- [Problem statement] Of all the lines in the material, how many carry the string "Given"? Respond with the number by itself.

- [Records for the exercise]
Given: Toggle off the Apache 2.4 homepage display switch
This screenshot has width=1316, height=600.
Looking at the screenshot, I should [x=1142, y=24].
==
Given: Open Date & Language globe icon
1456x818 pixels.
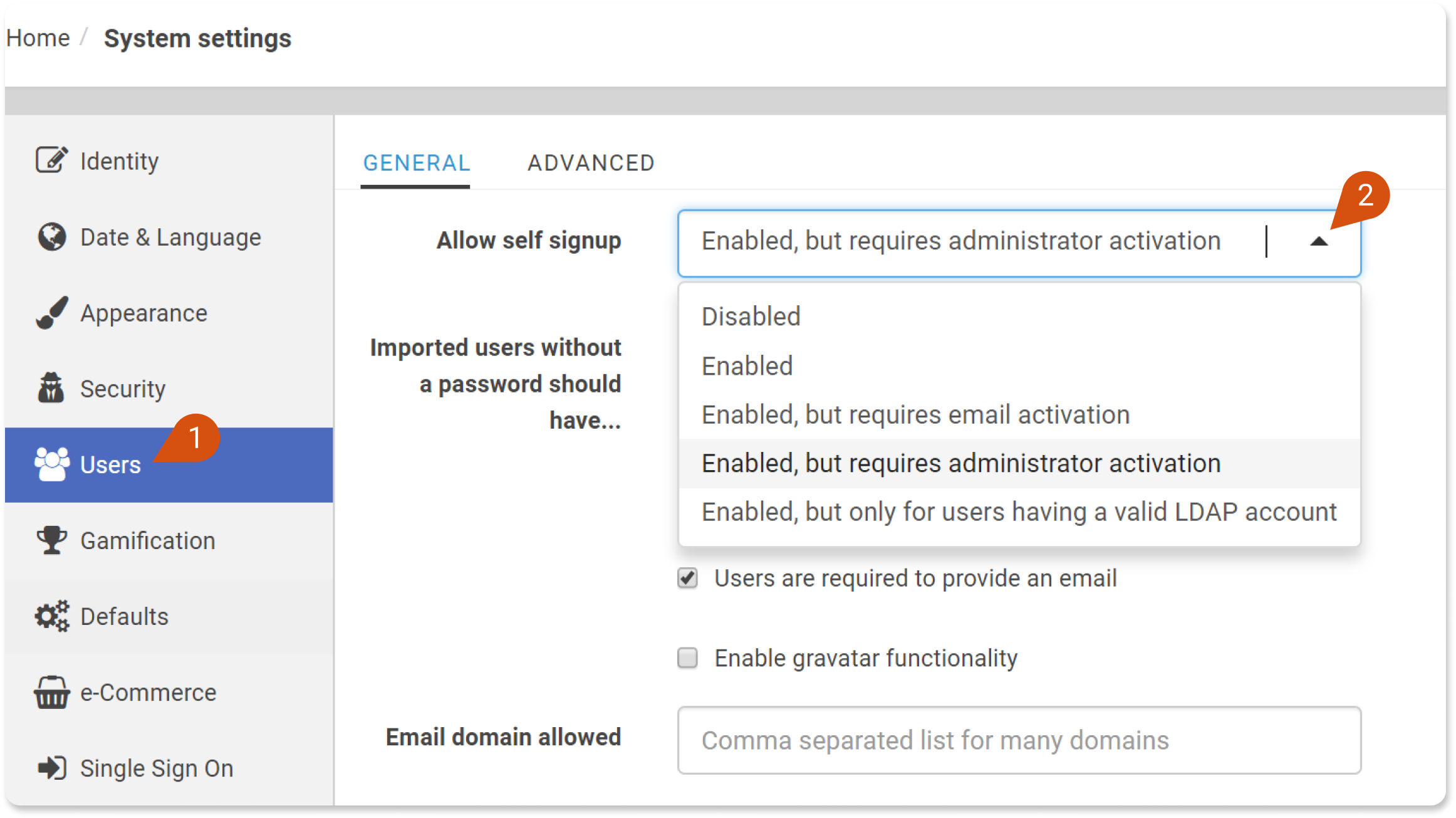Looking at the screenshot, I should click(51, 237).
--
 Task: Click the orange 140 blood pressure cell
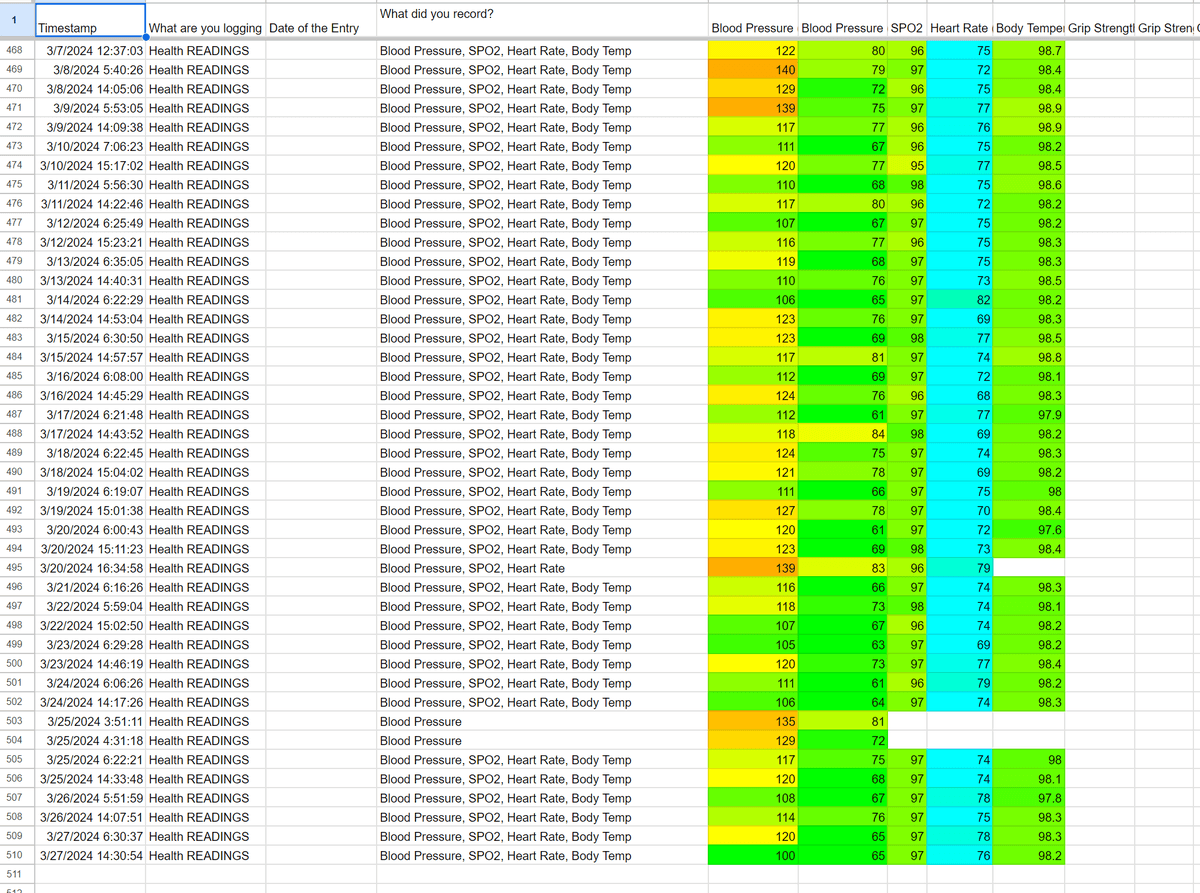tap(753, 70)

- [Response to the task] 2